→ Data for review
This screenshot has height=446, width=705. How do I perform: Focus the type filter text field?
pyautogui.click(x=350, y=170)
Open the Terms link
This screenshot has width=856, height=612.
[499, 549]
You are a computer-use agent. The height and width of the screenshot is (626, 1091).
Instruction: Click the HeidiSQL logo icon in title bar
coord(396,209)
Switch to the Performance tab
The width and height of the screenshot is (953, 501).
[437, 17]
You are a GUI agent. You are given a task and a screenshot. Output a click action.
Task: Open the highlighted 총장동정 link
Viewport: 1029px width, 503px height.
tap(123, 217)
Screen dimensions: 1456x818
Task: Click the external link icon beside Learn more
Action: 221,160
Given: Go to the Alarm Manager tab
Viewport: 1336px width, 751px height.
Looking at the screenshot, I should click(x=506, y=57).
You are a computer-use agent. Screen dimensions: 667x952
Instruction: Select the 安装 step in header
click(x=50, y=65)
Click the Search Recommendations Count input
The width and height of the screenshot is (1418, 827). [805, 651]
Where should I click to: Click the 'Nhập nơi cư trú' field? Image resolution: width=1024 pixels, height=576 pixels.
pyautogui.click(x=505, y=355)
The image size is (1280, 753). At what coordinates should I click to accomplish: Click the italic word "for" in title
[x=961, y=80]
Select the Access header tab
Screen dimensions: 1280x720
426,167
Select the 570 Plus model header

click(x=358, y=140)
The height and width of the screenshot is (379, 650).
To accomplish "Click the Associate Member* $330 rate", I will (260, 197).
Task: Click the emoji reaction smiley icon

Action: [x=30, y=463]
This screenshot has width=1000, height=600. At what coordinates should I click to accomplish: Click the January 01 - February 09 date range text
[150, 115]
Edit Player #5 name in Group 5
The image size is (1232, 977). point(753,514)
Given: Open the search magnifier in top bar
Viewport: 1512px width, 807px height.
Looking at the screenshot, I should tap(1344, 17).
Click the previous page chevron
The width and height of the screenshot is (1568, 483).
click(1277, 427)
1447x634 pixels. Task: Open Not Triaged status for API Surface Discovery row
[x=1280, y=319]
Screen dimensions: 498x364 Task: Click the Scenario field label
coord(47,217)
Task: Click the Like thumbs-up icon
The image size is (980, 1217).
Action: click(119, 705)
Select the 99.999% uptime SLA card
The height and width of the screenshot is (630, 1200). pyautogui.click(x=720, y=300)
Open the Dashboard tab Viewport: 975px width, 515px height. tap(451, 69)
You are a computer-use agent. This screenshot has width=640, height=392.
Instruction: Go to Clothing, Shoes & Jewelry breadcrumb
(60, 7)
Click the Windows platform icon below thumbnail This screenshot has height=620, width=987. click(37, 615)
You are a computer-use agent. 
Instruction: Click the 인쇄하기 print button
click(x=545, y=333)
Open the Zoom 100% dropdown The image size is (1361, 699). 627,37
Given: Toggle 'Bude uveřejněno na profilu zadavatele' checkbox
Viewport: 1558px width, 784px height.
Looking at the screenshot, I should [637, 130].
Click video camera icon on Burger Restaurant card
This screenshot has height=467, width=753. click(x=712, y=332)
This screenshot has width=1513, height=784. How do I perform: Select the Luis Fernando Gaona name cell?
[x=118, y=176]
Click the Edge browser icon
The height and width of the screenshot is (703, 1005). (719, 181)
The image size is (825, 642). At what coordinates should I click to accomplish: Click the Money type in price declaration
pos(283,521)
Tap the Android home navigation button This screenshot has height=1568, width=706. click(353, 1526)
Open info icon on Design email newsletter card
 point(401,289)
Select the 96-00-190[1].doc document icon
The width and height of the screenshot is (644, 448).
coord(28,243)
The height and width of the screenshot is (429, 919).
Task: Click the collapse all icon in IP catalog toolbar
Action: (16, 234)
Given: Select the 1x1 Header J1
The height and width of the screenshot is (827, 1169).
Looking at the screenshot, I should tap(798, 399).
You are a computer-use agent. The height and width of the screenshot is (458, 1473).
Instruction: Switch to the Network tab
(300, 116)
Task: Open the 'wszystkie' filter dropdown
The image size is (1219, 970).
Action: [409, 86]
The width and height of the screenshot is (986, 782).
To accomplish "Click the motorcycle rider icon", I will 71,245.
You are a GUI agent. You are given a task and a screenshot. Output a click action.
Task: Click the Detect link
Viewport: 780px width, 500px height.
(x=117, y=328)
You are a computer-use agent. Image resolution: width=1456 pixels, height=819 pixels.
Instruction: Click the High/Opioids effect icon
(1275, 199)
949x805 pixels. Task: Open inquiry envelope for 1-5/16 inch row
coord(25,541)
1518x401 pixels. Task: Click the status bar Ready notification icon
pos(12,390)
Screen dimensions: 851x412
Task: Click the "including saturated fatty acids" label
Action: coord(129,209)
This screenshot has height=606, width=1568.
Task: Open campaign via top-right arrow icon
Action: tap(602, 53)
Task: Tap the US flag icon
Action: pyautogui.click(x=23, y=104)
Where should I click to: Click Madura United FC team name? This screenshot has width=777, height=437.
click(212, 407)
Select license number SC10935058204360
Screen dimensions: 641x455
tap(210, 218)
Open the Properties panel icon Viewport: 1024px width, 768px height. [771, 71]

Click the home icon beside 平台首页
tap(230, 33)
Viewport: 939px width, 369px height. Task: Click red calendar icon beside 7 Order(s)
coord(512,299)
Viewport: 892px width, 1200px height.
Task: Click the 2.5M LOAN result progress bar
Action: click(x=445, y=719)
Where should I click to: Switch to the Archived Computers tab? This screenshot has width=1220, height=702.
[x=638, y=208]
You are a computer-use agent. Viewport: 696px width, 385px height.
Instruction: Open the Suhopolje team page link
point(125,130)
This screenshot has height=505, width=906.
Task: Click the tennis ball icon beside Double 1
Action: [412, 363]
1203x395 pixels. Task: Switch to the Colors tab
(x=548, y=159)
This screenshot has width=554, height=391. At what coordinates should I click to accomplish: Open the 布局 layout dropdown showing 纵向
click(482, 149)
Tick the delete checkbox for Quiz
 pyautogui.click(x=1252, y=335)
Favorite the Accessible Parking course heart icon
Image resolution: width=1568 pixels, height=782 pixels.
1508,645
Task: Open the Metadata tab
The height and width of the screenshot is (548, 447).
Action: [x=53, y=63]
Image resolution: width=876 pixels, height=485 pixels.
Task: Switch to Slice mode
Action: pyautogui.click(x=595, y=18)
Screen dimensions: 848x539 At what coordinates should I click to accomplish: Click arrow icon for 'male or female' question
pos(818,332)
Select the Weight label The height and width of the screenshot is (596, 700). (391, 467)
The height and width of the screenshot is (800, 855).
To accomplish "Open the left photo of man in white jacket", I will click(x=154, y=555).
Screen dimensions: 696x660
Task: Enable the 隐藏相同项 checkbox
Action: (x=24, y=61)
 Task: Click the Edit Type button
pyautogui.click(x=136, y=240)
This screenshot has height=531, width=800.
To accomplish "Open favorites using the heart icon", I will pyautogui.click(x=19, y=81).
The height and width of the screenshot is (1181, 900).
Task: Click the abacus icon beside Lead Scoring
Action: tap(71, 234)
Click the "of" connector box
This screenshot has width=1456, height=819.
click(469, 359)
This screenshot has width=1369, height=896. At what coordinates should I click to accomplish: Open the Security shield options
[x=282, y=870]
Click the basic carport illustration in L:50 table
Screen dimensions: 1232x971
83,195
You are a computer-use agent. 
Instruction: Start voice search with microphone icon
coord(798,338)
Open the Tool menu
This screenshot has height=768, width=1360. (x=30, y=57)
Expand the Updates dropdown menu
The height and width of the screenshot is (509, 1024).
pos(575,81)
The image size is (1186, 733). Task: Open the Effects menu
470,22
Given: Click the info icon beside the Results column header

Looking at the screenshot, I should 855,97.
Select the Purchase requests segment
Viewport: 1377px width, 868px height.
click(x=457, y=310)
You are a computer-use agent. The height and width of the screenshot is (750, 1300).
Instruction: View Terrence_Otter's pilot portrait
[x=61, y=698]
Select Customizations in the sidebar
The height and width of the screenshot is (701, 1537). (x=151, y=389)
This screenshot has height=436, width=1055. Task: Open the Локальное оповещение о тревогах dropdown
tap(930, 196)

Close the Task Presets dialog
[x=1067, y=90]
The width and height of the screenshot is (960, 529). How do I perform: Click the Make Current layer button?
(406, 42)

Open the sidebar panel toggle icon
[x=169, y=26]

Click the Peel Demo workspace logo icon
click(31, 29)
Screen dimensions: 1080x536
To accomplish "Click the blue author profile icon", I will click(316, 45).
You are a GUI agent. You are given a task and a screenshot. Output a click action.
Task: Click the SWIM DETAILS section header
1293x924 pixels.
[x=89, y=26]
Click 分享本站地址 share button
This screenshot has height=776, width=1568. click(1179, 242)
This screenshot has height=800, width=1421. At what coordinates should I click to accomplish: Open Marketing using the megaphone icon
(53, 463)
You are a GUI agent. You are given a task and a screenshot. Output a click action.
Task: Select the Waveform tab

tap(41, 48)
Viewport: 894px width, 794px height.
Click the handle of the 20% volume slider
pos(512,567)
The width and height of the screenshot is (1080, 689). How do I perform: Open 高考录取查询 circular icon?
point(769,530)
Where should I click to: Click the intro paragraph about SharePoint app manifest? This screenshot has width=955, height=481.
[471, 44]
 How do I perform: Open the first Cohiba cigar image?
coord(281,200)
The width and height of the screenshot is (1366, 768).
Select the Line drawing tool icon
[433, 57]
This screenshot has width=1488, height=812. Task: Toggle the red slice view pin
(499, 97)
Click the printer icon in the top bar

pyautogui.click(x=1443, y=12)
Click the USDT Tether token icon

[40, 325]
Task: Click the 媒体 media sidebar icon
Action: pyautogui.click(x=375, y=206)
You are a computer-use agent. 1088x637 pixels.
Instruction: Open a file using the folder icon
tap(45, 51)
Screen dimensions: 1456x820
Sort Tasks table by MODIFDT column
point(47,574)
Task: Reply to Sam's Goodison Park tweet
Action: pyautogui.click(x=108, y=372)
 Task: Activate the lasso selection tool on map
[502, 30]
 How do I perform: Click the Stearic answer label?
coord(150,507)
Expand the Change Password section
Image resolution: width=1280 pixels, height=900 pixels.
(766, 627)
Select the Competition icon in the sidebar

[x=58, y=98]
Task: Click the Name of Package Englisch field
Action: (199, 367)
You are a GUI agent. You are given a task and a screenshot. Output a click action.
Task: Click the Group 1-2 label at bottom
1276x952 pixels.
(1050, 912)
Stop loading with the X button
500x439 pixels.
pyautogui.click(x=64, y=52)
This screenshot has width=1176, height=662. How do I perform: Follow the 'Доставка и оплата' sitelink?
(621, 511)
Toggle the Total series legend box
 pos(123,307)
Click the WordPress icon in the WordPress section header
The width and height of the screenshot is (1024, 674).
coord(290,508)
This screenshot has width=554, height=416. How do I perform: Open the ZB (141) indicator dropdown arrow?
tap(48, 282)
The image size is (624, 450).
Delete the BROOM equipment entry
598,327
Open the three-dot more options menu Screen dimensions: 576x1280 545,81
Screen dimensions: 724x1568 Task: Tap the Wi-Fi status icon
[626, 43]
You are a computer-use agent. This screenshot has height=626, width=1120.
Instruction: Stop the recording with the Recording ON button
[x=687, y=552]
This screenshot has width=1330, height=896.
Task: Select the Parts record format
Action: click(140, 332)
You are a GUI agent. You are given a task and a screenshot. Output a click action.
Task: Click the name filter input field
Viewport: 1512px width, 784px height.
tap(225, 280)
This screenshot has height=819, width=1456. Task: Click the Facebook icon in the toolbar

→ Activity
In the records above, find the line containing "This screenshot has width=1176, height=662."; please retype it and every line after it through the last line, exactly and with nothing else.

→ Output for this exercise
This screenshot has width=1176, height=662. How do I perform: Follow the 'Доставка и оплата' sitelink?
(621, 511)
Toggle the Total series legend box
 pos(123,307)
Click the WordPress icon in the WordPress section header
The width and height of the screenshot is (1024, 674).
coord(290,508)
This screenshot has width=554, height=416. How do I perform: Open the ZB (141) indicator dropdown arrow?
tap(48, 282)
The image size is (624, 450).
Delete the BROOM equipment entry
598,327
Open the three-dot more options menu Screen dimensions: 576x1280 545,81
Screen dimensions: 724x1568 Task: Tap the Wi-Fi status icon
[626, 43]
You are a computer-use agent. This screenshot has height=626, width=1120.
Instruction: Stop the recording with the Recording ON button
[x=687, y=552]
This screenshot has width=1330, height=896.
Task: Select the Parts record format
Action: click(140, 332)
You are a GUI agent. You are given a task and a screenshot. Output a click action.
Task: Click the name filter input field
Viewport: 1512px width, 784px height.
tap(225, 280)
This screenshot has height=819, width=1456. Task: Click the Facebook icon in the toolbar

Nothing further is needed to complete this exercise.